Reproductive Endocrinology Investigations and Management Flashcards
Investigation for regular ovulatory cycles.
Midluteal (day 21) serum progesterone (2 samples).
Hypothalamic anovulation management.
- Stabilise weight
- Pulsatile GnRH if hypogonadotrophic hypogonadism.
- Gonadotrophin (FSH and LH) daily injections.
Both 2 and 3 need ultrasound monitoring of response.
Polycystic ovary syndrome diagnostic criteria.
2 of:
- Oligo/amenorrhoea
- Polycystic ovaries on ultrasound.
- Clinical and/or biochemical signs of hyperandrogenism.
LH levels in PCOS.
Raised (due to hyperinsulinaemia, and insulin is a co-gonadotrophin to LH).
Pre-PCOS management.
- Weight loss to optimise results.
- Stop smoking and alcohol.
- Folic acid.
- Check prescribed drugs and rubella immunity.
- Semen analysis.
Ovulation induction in PCOS.
- Clomifene citrate (anti-oestrogen).
- Consider metformin if doesn’t work.
- Gonadotrophin therapy (daily injections, recombinant FSH).
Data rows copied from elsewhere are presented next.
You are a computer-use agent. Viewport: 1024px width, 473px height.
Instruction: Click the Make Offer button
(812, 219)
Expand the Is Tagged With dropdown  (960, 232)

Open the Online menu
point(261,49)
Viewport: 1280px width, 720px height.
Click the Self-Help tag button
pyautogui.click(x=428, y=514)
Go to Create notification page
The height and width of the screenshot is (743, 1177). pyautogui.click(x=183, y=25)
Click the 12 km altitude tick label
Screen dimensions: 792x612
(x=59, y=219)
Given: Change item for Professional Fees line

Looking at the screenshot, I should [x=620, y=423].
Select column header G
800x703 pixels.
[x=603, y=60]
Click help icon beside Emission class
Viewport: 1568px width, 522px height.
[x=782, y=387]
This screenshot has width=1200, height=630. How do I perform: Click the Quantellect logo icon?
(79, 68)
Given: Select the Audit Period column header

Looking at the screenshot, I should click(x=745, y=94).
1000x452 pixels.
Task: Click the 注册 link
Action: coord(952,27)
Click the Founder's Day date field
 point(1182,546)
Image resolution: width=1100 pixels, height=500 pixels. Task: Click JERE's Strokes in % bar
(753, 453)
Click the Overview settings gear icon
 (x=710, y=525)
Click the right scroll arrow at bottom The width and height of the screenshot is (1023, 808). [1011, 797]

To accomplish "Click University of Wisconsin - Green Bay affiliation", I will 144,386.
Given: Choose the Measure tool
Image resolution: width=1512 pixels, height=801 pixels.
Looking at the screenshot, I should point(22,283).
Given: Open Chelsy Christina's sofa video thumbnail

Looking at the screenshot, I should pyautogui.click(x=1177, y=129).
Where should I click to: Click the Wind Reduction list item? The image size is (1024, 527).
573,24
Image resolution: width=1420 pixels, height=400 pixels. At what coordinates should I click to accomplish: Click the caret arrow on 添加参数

- Laparoscopic ovarian diathermy.
Investigation for dichorionic twins (lower risk).
US - lambda sign.
Investigation for monochorionic twins (higher risk).
T sign.
Twin-twin transfusion syndrome management.
- Laser division of placental vessels.
- Amnioreduction.
- Septostomy.
Hormone findings for ovarian failure.
High FSH and LH (gonadotrophins).
Low oestrogen.
Premature ovarian failure management.
- Hormone replacement therapy.
- Egg or embryo donation.
- Ovary/egg/embryo cryopreservation prior to chemo/radiotherapy.
- Counselling/support network.
What do you measure during the early follicular phase (day 2-5)?
FSH LH Oestradiol Testosterone/SHBG Prolactin TSH
What do you measure mid luteal phase (day 21)?
Progesterone.
What is a progesterone challenge test?
Menstrual bleed in response to a five day course of progesterone indicates oestrogen levels normal.
Endometriosis investigations.
Ultrasound (chocolate cysts on ovary).